Nótese que yo no pensaba que se fueran a liar, eso no me hacía sentir mal porque Roa me lo había prometido.
Al fín conseguí dormir un poco (porque me despertaron), cuando abrí el ojo vi a Raúl y le dije que era un cabrón por haberme despertado, a lo que me contesto: Jódete, que Roa y Ana están follando (literal).
(Dejo un par de líneas sin escribir deliberadamente, porque hay sentimientos que no se pueden describir con palabras, sólo con el silencio)
Me quedé callado, pero sin dormir, al rato intenté en vano quitar importancia a la situación bromeando un poco con la gente, pero visto que era imposible decidí irme a casa en el primer autobús que saliera de Algete.
Eran las 7:35 de la mañana cuando salí de casa de Roa, al salir pegué un portazo fruto de la rabia e impotencia que sentía (que no cabreo). Llegué al autobús y me senté.
Es dificil describir un viaje así, creo que lo que más se asemeja es aquel anuncio de BMW en el que se ve un paisaje gris y decadente por la ventana del coche. Al final llegué a Plaza de Castilla, cogí el Metro y más de lo mismo, pero esta vez bajo tierra.

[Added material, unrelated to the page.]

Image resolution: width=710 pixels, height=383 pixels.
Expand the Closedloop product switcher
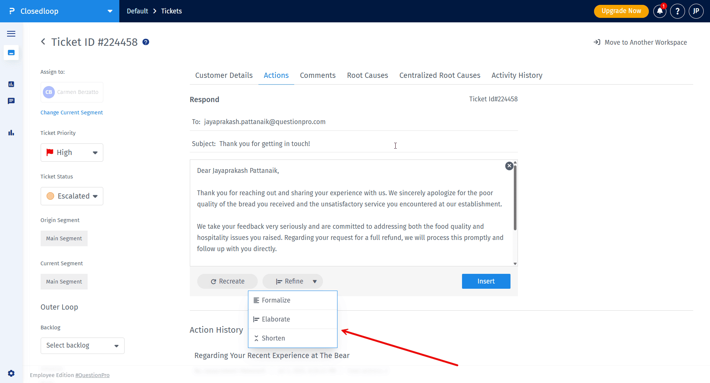pos(110,11)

Pensaba dormir cuando llegara a casa, pero en vez de eso me quedé sentado mirando a la pared de mi cuarto como un imbécil durante horas.
Tras esta no tan breve descripción de los hechos, voy a contar cómo me siento a día de hoy, y cómo me he sentido durante esta pasada semana.

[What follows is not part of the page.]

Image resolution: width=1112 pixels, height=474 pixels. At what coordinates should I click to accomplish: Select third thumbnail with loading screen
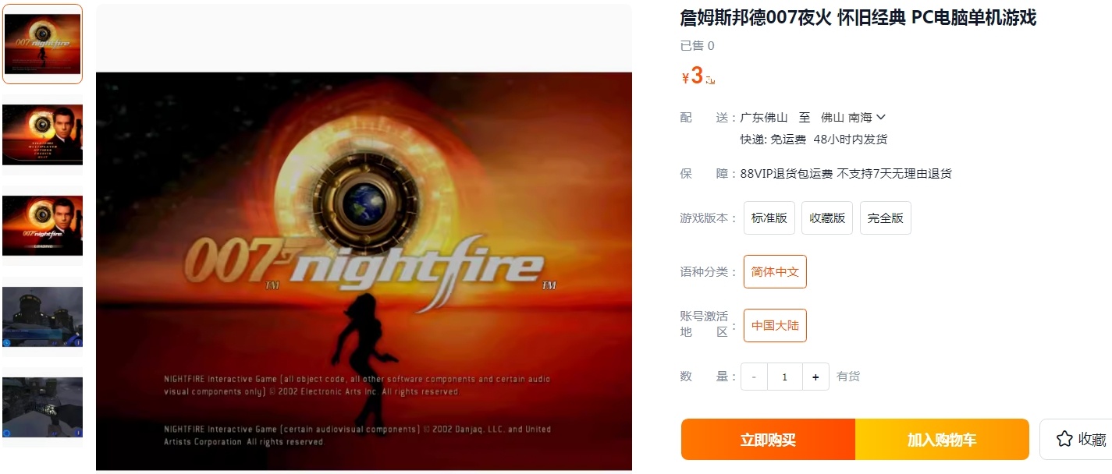[43, 225]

En dos palabras: Hecho una mierda, son 3, pero me da lo mismo.
El problema, como ya lo he descrito con anterioridad, es que me he estado engañando a mi mismo durante los últimos meses intentando creer que ella no me gustaba. Mayormente porque pensaba que no tenía ningún tipo de posibilidad. No se si eso era cierto o no. Ya es tarde para comprobarlo, creo.

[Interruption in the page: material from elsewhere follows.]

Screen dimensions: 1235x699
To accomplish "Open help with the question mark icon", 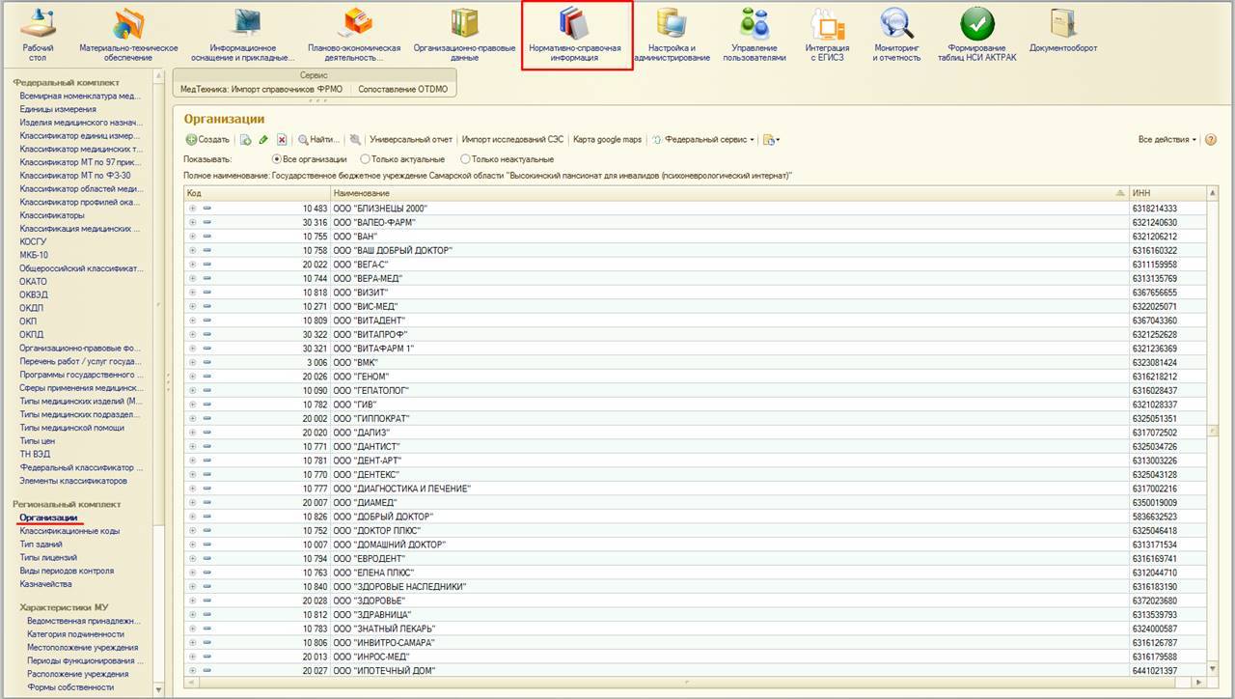I will click(1211, 140).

Pensaba que si algún día terminaba con ella es posible que fuera felíz de una vez por todas, es decir, dado que soy una persona muy introvertida y bastante rara y ligar indiscriminadamente no es una opción.. además nunca ha sido lo mío, para que vamos a engañarnos. Y aunque fuera al contrario, con todo el pasado a cuestas, no sería feliz. Creo que ella es mi última oportunidad y la he dejado pasar... el lunes, martes y miércoles estaba fatal, pensaba que había vuelto a mis peores tiempos pero hoy por suerte (o por desgracia) he vuelto a la deriva.
Sí, amigos, ahora no siento nada. Claro que no se si es mejor no sentir y llegar a los confines del aburrimiento y la desidia que desvivirte por alguien. En cualquier caso, esto no es vida.
Veremos en Semana Santa que tal... de momento te sigo queriendo en segundo plano, para no amargarme la existencia.